If you feel like you need a raise you are not alone. U.S. News reports that salary increase still have not recovered from the recession and new surveys don't see salary increases in the near future. One depressing study project salaries to barley exceed the rate of inflation.
So, with little slack in the job market, fatter paychecks ought to be close behind, right? Not this time. Salary increases have yet to bounce back in proportion to the strength of the overall market. And two recent surveys indicate that wages will rise only moderately in the coming months. Publishing company BNA's Wage Trend Indicator, which tracks private salaries and wages on a quarterly basis, predicts only a slight rise in third-quarter pay. More disheartening news comes from a recent survey by Mercer Human Resource Consulting, which projects average salaries to exceed inflation by only 1 percent in 2006, less than the 2.4 percent worldwide.

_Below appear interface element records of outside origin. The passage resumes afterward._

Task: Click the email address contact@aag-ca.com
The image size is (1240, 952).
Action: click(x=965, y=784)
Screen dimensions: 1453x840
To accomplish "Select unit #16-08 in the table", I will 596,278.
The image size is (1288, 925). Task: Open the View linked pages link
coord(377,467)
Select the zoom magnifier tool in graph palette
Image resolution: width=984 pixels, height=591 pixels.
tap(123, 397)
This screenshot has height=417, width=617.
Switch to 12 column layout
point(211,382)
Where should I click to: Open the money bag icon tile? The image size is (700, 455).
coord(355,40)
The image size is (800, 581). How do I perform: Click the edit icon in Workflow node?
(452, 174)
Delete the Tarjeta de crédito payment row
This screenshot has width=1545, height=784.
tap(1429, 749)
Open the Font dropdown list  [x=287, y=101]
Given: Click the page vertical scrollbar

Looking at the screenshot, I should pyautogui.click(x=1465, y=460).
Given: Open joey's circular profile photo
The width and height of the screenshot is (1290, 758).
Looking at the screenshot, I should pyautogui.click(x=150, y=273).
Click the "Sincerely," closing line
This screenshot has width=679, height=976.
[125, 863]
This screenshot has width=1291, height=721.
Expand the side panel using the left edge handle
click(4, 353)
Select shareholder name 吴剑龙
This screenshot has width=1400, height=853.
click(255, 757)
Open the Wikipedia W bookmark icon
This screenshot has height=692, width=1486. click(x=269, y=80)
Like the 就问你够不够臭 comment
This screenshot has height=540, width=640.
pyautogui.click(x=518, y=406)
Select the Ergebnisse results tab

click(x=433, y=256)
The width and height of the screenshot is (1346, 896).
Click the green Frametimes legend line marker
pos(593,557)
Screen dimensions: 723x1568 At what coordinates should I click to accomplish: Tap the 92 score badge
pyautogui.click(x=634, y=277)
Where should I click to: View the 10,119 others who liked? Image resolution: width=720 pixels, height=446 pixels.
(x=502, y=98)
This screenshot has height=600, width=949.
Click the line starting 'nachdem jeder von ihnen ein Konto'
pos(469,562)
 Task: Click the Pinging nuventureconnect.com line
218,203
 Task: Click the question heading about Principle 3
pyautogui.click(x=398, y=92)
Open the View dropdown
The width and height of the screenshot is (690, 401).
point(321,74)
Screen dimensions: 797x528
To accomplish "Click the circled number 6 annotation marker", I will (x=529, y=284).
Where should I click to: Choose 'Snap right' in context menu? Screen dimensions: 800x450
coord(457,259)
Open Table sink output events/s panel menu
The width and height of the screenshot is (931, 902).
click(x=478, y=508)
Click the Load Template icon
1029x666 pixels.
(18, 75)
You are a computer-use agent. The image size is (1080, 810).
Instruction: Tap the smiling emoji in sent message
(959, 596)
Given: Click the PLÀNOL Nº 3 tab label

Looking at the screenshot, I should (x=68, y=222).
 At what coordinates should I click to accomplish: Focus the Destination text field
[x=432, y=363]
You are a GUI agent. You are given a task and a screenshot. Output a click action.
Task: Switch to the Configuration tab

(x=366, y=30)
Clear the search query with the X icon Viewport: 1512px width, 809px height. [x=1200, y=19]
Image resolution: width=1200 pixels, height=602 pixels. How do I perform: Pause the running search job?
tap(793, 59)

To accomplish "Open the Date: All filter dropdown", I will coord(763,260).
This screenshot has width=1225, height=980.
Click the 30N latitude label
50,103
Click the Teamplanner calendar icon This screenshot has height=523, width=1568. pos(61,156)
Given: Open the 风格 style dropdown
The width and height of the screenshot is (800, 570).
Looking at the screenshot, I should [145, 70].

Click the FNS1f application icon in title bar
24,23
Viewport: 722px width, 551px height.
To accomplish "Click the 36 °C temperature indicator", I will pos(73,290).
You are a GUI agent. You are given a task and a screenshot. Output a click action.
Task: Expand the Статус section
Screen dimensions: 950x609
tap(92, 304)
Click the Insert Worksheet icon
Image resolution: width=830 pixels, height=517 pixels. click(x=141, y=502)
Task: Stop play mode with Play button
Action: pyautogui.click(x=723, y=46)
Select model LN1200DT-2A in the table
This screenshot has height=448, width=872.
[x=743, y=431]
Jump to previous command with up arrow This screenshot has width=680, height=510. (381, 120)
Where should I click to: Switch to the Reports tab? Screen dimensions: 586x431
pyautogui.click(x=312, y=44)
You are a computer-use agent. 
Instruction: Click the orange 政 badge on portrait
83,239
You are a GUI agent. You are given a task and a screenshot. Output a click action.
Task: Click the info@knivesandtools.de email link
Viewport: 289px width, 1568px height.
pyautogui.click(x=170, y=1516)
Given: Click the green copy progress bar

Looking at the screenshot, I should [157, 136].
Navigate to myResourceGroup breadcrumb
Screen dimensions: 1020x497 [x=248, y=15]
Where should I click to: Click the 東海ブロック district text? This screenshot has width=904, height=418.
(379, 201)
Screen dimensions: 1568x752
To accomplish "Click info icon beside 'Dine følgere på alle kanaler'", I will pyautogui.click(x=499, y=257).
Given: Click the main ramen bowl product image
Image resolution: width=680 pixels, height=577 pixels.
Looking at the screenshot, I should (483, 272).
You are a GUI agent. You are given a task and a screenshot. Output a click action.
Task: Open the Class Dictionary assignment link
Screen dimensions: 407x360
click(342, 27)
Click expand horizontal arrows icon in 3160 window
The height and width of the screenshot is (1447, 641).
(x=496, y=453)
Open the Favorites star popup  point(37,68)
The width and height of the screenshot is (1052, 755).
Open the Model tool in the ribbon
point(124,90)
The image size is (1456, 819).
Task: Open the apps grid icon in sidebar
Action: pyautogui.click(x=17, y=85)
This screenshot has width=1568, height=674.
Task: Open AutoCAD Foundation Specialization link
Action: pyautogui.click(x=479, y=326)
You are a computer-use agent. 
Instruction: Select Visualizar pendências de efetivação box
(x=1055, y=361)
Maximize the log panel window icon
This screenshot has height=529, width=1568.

Some employers are also holding vacant positions open longer than normal which also sounds like a bad economic sign. In a good economy they would feel the need to hire to stay competitive with their competitors.
"Companies feel under such cost squeezes that they are looking at other alternatives than raising wages," says Peter Cappelli, director of the Center for Human Resources at the University of Pennsylvania's Wharton School. That means holding a vacant position longer, for example, to wait for a more experienced candidate who won't require expensive training, or filling open jobs with less expensive, younger workers.